A machine-learning strategy that postpones generalization from stored training examples until a prediction query arrives.

Version
v1 · 2026-09-08 · History
Domain-specific #
5281
Origin domain
machine learning
Subdomain
machine learning

Core Idea

Nearest-neighbor and case-based learners shift computation and model choice to query time, enabling rapid updates but increasing storage and latency and making distance and local neighborhood choices constitutive. The system retains labeled cases, retrieves those relevant to a new query and constructs a local prediction or explanation only for that query. The abstraction is therefore identified by a declared carrier, a transformation or constraint over that carrier, and an invariant that tells an analyst whether the named structure is genuinely present.

Scope of Application

Lazy learning belongs to machine learning and is useful where the analyst can specify the typed machine learning carrier, defining objects and relations, parameters, conventions, evidence, boundary cases, and comparison targets, then evaluate the task and data, stored representation, similarity or retrieval rule, query-time neighborhood and weighting, prediction rule, update policy, indexing, latency and memory, validation split and calibration are explicit.

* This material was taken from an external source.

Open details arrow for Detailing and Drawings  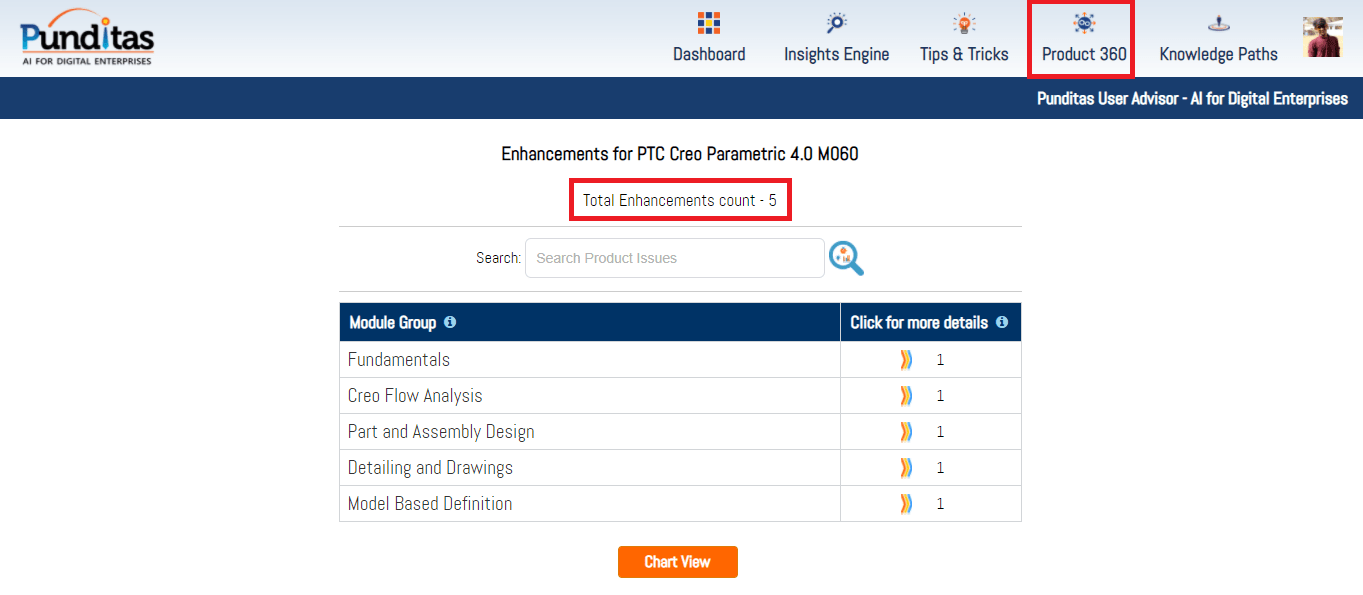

The scope is broad within that domain but bounded by the need for the task and data, stored representation, similarity or retrieval rule, query-time neighborhood and weighting, prediction rule, update policy, indexing, latency and memory, validation split and calibration are explicit. The entry records a descriptive analytical identity; practical use requires the governing domain's evidence, standards, and safety obligations.

Clarity

The abstraction clarifies a crowded vocabulary by making the task and data, stored representation, similarity or retrieval rule, query-time neighborhood and weighting, prediction rule, update policy, indexing, latency and memory, validation split and calibration are explicit the center of the account. A claim should name the carrier, the governing operation or relation, the applicable assumptions, and the recognition test.

Manages Complexity

Without the abstraction, an analyst must reason directly over many local details: the carrier roles, admissibility assumptions, competing conventions, derived invariants, boundary cases, and proof or validation obligations specific to Lazy learning. Lazy learning compresses them into the roles in the structural signature. That compression permits comparison across instances without erasing the variables that determine validity. It also exposes which details may be varied safely and which are constitutive.

Abstract Reasoning

  1. Identify the carrier. State what the elements, states, objects, or observations are: the typed machine learning carrier, defining objects and relations, parameters, conventions, evidence, boundary cases, and comparison targets. Reject examples whose alleged carrier belongs to a different problem. 2. Lock the constitutive rule. Express the task and data, stored representation, similarity or retrieval rule, query-time neighborhood and weighting, prediction rule, update policy, indexing, latency and memory, validation split and calibration are explicit independently of one notation or implementation.

Knowledge Transfer

Knowledge transfers strongly among subfields of machine learning because they reuse the typed machine learning carrier, defining objects and relations, parameters, conventions, evidence, boundary cases, and comparison targets, The system retains labeled cases, retrieves those relevant to a new query and constructs a local prediction or explanation only for that query., and type the carrier, state every parameter and convention in the definition, test that the task and data, stored representation, similarity or retrieval rule, query-time neighborhood and weighting, prediction rule, update policy, indexing, latency and memory, validation split and calibration are explicit, compare the nearest accepted identity, and report counterexamples, uncertainty, and limiting cases.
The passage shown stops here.